<<<<

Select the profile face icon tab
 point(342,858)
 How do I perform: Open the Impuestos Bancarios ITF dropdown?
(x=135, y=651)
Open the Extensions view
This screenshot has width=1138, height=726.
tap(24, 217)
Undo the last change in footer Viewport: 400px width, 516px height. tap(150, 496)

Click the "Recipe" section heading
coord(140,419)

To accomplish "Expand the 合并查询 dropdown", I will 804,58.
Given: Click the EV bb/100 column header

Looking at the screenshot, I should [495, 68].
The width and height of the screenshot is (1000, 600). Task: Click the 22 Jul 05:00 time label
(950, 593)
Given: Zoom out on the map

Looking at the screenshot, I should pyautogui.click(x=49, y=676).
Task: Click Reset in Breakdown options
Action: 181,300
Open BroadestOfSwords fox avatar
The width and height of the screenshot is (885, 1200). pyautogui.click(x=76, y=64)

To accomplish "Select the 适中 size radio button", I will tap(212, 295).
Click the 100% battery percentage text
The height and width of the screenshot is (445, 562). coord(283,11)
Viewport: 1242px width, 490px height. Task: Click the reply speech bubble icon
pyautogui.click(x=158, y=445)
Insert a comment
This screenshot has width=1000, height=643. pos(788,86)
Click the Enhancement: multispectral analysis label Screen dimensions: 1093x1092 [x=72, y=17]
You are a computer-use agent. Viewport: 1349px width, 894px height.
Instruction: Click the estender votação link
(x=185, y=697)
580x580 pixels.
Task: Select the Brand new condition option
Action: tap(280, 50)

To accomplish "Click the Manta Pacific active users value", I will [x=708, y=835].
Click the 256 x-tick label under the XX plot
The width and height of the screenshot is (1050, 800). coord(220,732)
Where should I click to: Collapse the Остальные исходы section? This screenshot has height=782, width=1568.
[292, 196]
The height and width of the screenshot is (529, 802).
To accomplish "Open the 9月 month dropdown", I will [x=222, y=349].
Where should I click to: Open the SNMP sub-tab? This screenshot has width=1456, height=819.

>>>>

- _WHAT THE TASK ASKS_
The records above need copying. Do it exactly.

- _RESPONSE BOX_
Select the profile face icon tab
 point(342,858)
 How do I perform: Open the Impuestos Bancarios ITF dropdown?
(x=135, y=651)
Open the Extensions view
This screenshot has width=1138, height=726.
tap(24, 217)
Undo the last change in footer Viewport: 400px width, 516px height. tap(150, 496)

Click the "Recipe" section heading
coord(140,419)

To accomplish "Expand the 合并查询 dropdown", I will 804,58.
Given: Click the EV bb/100 column header

Looking at the screenshot, I should [495, 68].
The width and height of the screenshot is (1000, 600). Task: Click the 22 Jul 05:00 time label
(950, 593)
Given: Zoom out on the map

Looking at the screenshot, I should pyautogui.click(x=49, y=676).
Task: Click Reset in Breakdown options
Action: 181,300
Open BroadestOfSwords fox avatar
The width and height of the screenshot is (885, 1200). pyautogui.click(x=76, y=64)

To accomplish "Select the 适中 size radio button", I will tap(212, 295).
Click the 100% battery percentage text
The height and width of the screenshot is (445, 562). coord(283,11)
Viewport: 1242px width, 490px height. Task: Click the reply speech bubble icon
pyautogui.click(x=158, y=445)
Insert a comment
This screenshot has width=1000, height=643. pos(788,86)
Click the Enhancement: multispectral analysis label Screen dimensions: 1093x1092 [x=72, y=17]
You are a computer-use agent. Viewport: 1349px width, 894px height.
Instruction: Click the estender votação link
(x=185, y=697)
580x580 pixels.
Task: Select the Brand new condition option
Action: tap(280, 50)

To accomplish "Click the Manta Pacific active users value", I will [x=708, y=835].
Click the 256 x-tick label under the XX plot
The width and height of the screenshot is (1050, 800). coord(220,732)
Where should I click to: Collapse the Остальные исходы section? This screenshot has height=782, width=1568.
[292, 196]
The height and width of the screenshot is (529, 802).
To accomplish "Open the 9月 month dropdown", I will [x=222, y=349].
Where should I click to: Open the SNMP sub-tab? This screenshot has width=1456, height=819.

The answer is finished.